→ SELECTION
☆ ☆ ☆ ☆ ☆

Back to Trino

Delta Lake Connector Developer Notes

plugin/trino-delta-lake/README.md

4805.3 KB
Original Source

Delta Lake Connector Developer Notes

The Delta Lake connector can be used to interact with Delta Lake tables.

Trino has product tests in place for testing its compatibility with the following Delta Lake implementations:

  • Delta Lake OSS
  • Delta Lake Databricks

Delta Lake OSS Product tests

Testing against Delta Lake OSS is quite straightforward by simply spinning up the corresponding product test environment:

testing/bin/ptl env up --environment singlenode-delta-lake-oss

Delta Lake Databricks Product tests

At the time of this writing, Databricks Delta Lake and OSS Delta Lake differ in functionality provided.

In order to setup a Databricks testing environment there are several steps to be performed.

Delta Lake Databricks on AWS

Start by setting up a Databricks account via https://databricks.com/try-databricks and after filling your contact details, choose AWS as preferred cloud provider.

Create an AWS S3 bucket to be used for storing the content of the Delta Lake tables managed by the Databricks runtime.

Follow the guideline Secure access to S3 buckets using instance profiles for allowing the Databricks cluster to access the AWS S3 bucket on which the Delta Lake tables are stored or AWS Glue table metastore.

In order to make sure that the setup has been done correctly, proceed via Databricks Web UI to create a notebook on which a simple table could be created:

%sql
CREATE TABLE default.test1 ( 
    a_bigint BIGINT)

☆ ☆ ☆ ☆ ☆

→ PROVIDED MATERIAL

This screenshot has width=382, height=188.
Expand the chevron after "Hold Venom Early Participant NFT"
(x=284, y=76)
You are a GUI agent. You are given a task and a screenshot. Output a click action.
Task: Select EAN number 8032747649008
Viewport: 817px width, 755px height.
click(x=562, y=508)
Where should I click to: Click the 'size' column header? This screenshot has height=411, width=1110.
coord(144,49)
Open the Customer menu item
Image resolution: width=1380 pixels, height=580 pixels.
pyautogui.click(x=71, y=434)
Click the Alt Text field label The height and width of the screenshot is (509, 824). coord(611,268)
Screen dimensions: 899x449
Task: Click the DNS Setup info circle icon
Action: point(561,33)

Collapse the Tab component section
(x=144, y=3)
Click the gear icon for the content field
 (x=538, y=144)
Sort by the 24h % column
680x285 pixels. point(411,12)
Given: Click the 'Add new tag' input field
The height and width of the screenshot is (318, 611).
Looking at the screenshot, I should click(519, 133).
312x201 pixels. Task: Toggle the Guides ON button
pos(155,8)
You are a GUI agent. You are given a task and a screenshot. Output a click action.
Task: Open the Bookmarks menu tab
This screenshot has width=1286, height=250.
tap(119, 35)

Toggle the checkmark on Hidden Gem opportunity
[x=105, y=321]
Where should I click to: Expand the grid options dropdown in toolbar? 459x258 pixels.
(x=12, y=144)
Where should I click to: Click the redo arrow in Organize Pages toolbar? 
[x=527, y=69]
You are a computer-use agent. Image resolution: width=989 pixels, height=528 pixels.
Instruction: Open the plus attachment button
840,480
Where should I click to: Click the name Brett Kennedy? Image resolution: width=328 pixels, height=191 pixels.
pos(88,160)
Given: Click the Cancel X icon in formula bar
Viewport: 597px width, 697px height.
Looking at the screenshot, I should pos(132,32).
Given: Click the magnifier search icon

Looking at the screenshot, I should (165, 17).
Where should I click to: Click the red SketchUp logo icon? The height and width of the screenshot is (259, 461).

☆ ☆ ☆ ☆ ☆

→ STATED PROBLEM 1
Answer from the Delta Lake connector notes:
(a) What command spins up the product test environment for Delta Lake OSS?
(b) Which cloud provider should be chosen when setting up the Databricks account?
(c) Which guideline should be followed so the Databricks cluster can access the AWS S3 bucket?
→ STATED PROBLEM 2
Continue the Delta Lake connector notes from the point where they stop.
The data stands apart from the Delta Lake connector notes and is separate material.

→ EXERCISE RESPONSE 1
(a) testing/bin/ptl env up --environment singlenode-delta-lake-oss
(b) AWS
(c) Secure access to S3 buckets using instance profiles

→ EXERCISE RESPONSE 2
USING DELTA LOCATION 's3://my-s3-bucket/test1'

Use AWS Glue Data Catalog as the metastore for Databricks Runtime

AWS Glue is the metastore of choice for Databricks Delta Lake product tests on Trino because it is a managed solution which allows connectivity to the metastore backing the Databricks runtime from Trino as well while executing the product tests.

Follow the guideline Use AWS Glue Data Catalog as the metastore for Databricks Runtime for performing the setup of Glue as Data Catalog on your Databricks Cluster.

After performing successfully this step you should be able to perform any of the statements:

show databases;

show tables;

The output of the previously mentioned statements should be the same as the one seen on the AWS Glue administration Web UI.

Create AWS user to be used by Trino for managing Delta Lake tables

Trino needs a set of security credentials for successfully connecting to the AWS infrastructure in order to perform create/drop tables on AWS Glue and read/modify table content on AWS S3.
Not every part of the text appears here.